▶ _DIRECTIONS_
Leave the pictures aside and copy all the data exactly.

[Saved entries]
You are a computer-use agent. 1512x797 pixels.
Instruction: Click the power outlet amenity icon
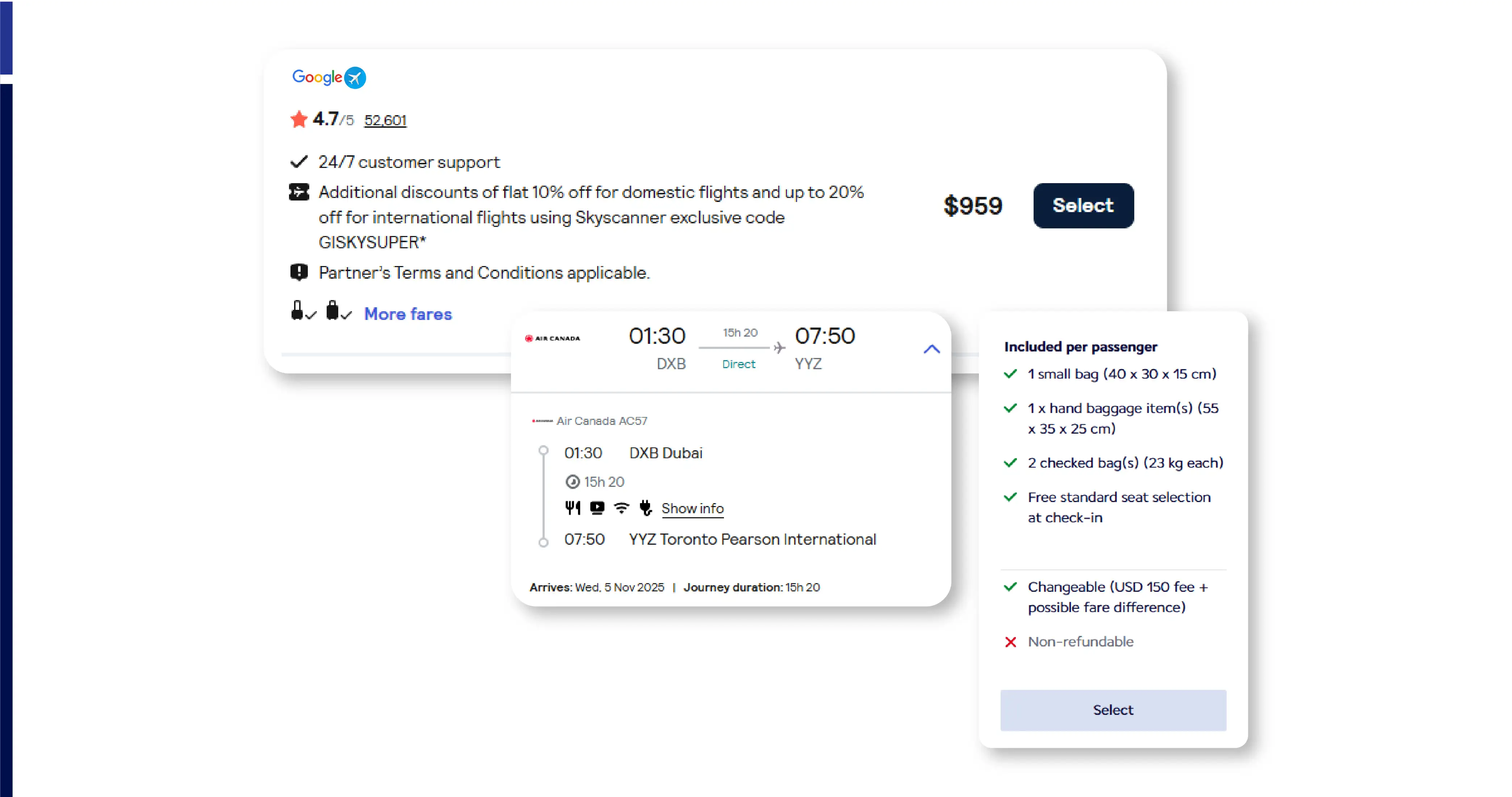pos(646,508)
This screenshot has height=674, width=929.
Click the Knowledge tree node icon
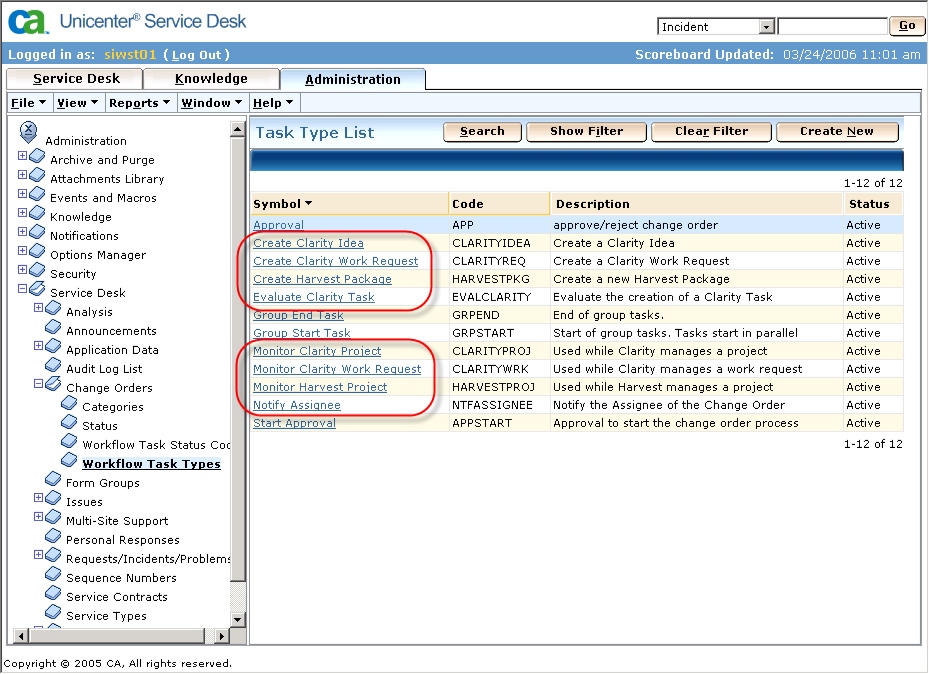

▶ _WRITTEN SOLUTION_
You are a computer-use agent. 1512x797 pixels.
Instruction: Click the power outlet amenity icon
pos(646,508)
This screenshot has height=674, width=929.
Click the Knowledge tree node icon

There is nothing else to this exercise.